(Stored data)
==========
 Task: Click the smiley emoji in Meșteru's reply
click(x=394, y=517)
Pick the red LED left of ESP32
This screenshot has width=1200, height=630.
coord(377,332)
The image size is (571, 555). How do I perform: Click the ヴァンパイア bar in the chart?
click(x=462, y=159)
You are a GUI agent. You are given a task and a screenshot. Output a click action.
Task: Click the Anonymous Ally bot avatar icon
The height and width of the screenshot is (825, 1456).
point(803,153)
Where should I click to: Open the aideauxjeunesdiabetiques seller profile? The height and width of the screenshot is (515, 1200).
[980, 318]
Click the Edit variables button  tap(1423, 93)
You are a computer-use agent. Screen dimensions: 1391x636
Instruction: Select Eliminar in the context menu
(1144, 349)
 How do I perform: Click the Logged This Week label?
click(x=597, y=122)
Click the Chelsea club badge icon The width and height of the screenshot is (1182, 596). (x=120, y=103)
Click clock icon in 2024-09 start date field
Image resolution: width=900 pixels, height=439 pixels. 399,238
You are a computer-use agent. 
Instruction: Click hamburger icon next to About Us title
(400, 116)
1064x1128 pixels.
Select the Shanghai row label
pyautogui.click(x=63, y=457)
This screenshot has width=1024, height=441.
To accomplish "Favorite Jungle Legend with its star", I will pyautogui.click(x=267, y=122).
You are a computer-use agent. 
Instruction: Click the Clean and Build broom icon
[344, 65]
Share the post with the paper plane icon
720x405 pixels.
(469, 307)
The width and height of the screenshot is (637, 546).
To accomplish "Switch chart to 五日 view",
==========
The answer should be all the entries, restated with no word changed.

ANSWER SECTION >>
 Task: Click the smiley emoji in Meșteru's reply
click(x=394, y=517)
Pick the red LED left of ESP32
This screenshot has width=1200, height=630.
coord(377,332)
The image size is (571, 555). How do I perform: Click the ヴァンパイア bar in the chart?
click(x=462, y=159)
You are a GUI agent. You are given a task and a screenshot. Output a click action.
Task: Click the Anonymous Ally bot avatar icon
The height and width of the screenshot is (825, 1456).
point(803,153)
Where should I click to: Open the aideauxjeunesdiabetiques seller profile? The height and width of the screenshot is (515, 1200).
[980, 318]
Click the Edit variables button  tap(1423, 93)
You are a computer-use agent. Screen dimensions: 1391x636
Instruction: Select Eliminar in the context menu
(1144, 349)
 How do I perform: Click the Logged This Week label?
click(x=597, y=122)
Click the Chelsea club badge icon The width and height of the screenshot is (1182, 596). (x=120, y=103)
Click clock icon in 2024-09 start date field
Image resolution: width=900 pixels, height=439 pixels. 399,238
You are a computer-use agent. 
Instruction: Click hamburger icon next to About Us title
(400, 116)
1064x1128 pixels.
Select the Shanghai row label
pyautogui.click(x=63, y=457)
This screenshot has width=1024, height=441.
To accomplish "Favorite Jungle Legend with its star", I will pyautogui.click(x=267, y=122).
You are a computer-use agent. 
Instruction: Click the Clean and Build broom icon
[344, 65]
Share the post with the paper plane icon
720x405 pixels.
(469, 307)
The width and height of the screenshot is (637, 546).
To accomplish "Switch chart to 五日 view",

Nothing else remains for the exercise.